Von Mario Vedder
Schottland, Glen Coe. Dramatische Lichtspiele, tragische Geschichte. Ein dünner Hauch von Licht erobert die Gipfel, ein schmaler Grad nur, aber er wächst rasant, wird schnell heller, balanciert zwischen den Bergen, das Flackern weicht einem grellen Strahlen. Leuchtendes Grün, tiefblauer Himmel, in der Ferne das Grau der vergangenen Stunden, der Wind schiebt die Wolken, ein kleine Hütte in den sanften Hügeln schickt strahlend weiße Signale, die Highlands bitten zum großen Tanz.
Traumhafte Kulisse in Glen Coe und Etive
Schottlands schönste Täler sind zweifelsohne Glen Coe und das Seitental Glen Etive. So schön, dass schon James Bond hier in Skyfall seinen Blick in die weite Ferne verlor, eine traumhafte Kulisse mit sanften Hügeln und schroffen Gipfeln, mit romantischen Flüssen, sattem Grün und dem ständigem Wechsel von Licht und Farben. Ein Karussell der Sinne inmitten karstiger Landschaft.
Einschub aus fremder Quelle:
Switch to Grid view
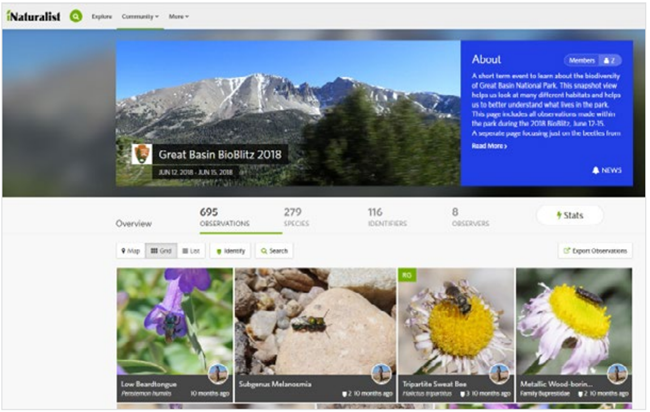Image resolution: width=650 pixels, height=412 pixels. 162,251
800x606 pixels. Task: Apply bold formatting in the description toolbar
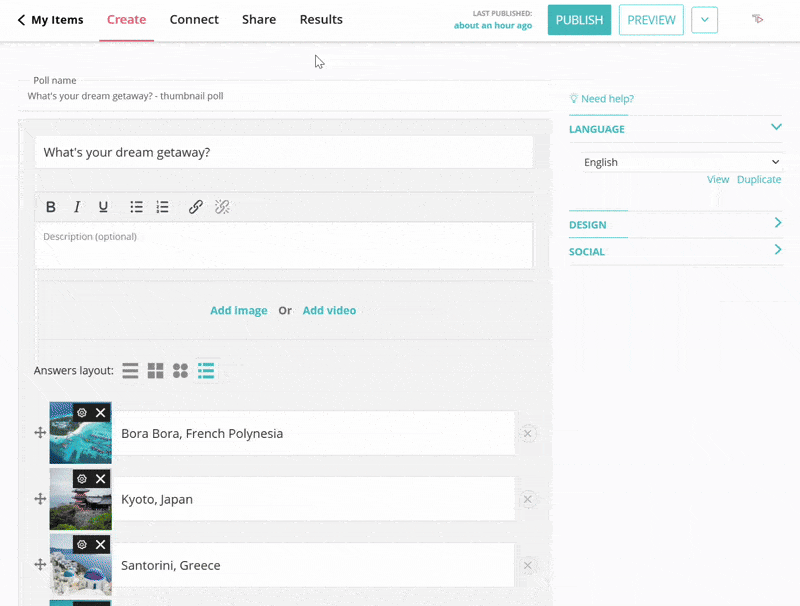(x=51, y=207)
Wildcampen nach Jedermannsrecht
Single Tracks führen in die Nebentäler, Wanderer, Biker und Bergsteiger lieben diese Täler, ihre Schönheit ist dramatisch. Camping ist nach „Jedermannsrecht“ erlaubt, Freiheit pur. Ein Zelt in Schottland dabei zu haben – immer eine gute Wahl, nicht nur wegen der Bettenknappheit im Sommer. Vor allem auch wegen der totalen Freiheit: eine Idee, eine Tour, ein Traum, ein Zelt.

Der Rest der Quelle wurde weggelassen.